Another intriguing question in the field of breast cancer is how to predict the progression of invasive disease. Importantly, we described a PKCλ/ι-regulated gene signature that is differentially expressed in normal breast, DCIS, and IDC tissue, and demonstrated that differential expression of this gene signature significantly predicted poor clinical outcome (relapse or death) of breast cancer patients. These observations indicate that PKCλ/ι-regulated genes have the promise to predict invasive progression of breast cancer as an independent variable and that specific patterns of gene expression are significantly associated with poor clinical outcome in breast cancer patients. Thus, our discoveries shed light on a very challenging and clinically impactful area of breast cancer and could possibly serve as the starting point for further preclinical evaluation of PKCλ/ι-targeted therapies during invasive progression of breast cancer.

Breast cancer stem cells or tumor initiating cells are resistant to chemotherapy and major research efforts are currently focusing on identifying treatments that shift them toward a more differentiated phenotype, thus making them more susceptible to chemotherapy. Interestingly, our study on PKCλ/ι signaling in PSCs indicated that inhibition of PKCλ/ι signaling in these cells allows them to self-renew and inhibits their multilineage differentiation. Using breast cancer models we have demonstrated the putative benefits of targeting PKCλ/ι signaling in cancer treatment, showing that inhibition of PKCλ/ι signaling is effective for inhibition of tumor progression, at least in animal models. One might imagine that if tumor cells could be restricted at their primary site of origin by inhibiting differentiation processes, the chances of metastasis will be reduced significantly and surgical removal of the primary tumor will be more effective with less fear of recurrence.
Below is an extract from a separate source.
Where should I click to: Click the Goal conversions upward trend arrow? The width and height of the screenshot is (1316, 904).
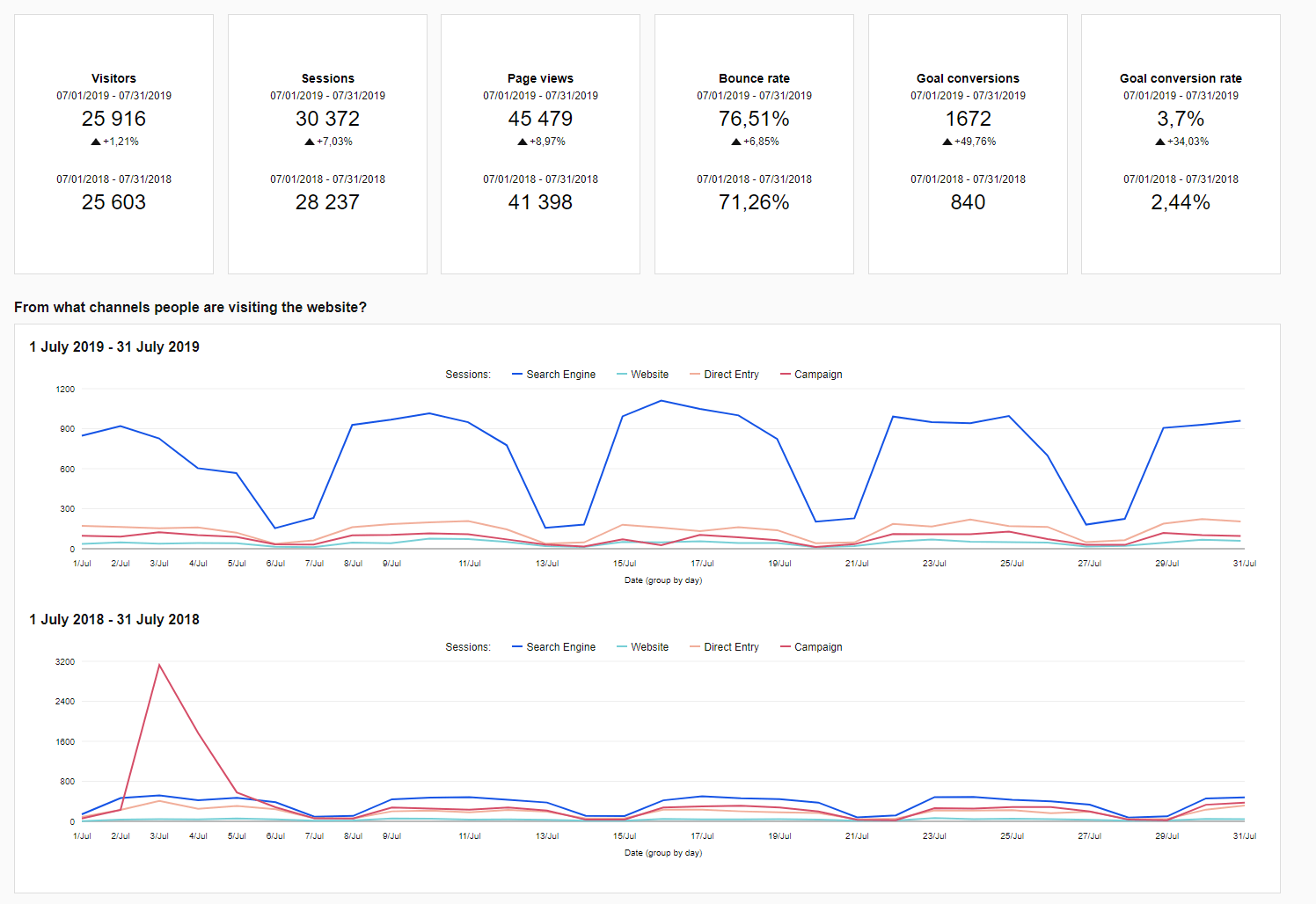point(947,142)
We found that functionally active phospho-PKCλ/ι molecules are predominantly localized in the nucleus of breast cancer cells. Cytokines like TGFβ and IL1β could promote phosphorylation of PKCλ/ι and facilitate nuclear translocation of phospho-PKCλ/ι. Furthermore, our global gene expression analysis indicated that PKCλ/ι signaling regulates a number of transcription factors, including NFκB p65, in breast cancer cells. Interestingly, many of these PKCλ/ι regulated transcription factors are indicated to be important for breast cancer progression. Thus, our study identified a TGFβ/IL1β–PKCλ/ι–NFκB p65 signaling axis that appears to be important for acquisition of metastatic potential in breast cancer (). The detailed mechanism of this signaling axis and its regulation is yet to be defined. Nevertheless, the nuclear localization event of active PKCλ/ι molecules opens up several possibilities. It is tempting to speculate that functionally active phospho-PKCλ/ι might be directly influencing the cellular transcription program in cancer cells. Future investigations will define how phospho-PKCλ/ι nuclear translocation affects the gene expression program to promote breast cancer progression.

Figure 1.

Involvement of PKCλ/ι signaling in invasive progression of breast cancer. Cytokines such as transforming growth factor β (TGFβ) or interleukin-1 β (IL1βll) can induce phosphorylation (indicated by attached "P") and nuclear translocation of atypical protein kinase C lamda/iota (PKCλ/ι) in invasive breast cancer cells. Active PKCλ/ι signaling regulates the nuclear factor kappa-β p65 (NFκBp65)-mediated transcription program to express genes associated with invasive progression/metastasis of breast cancer.

Disclosure of Potential Conflicts of Interest

No potential conflicts of interest were disclosed.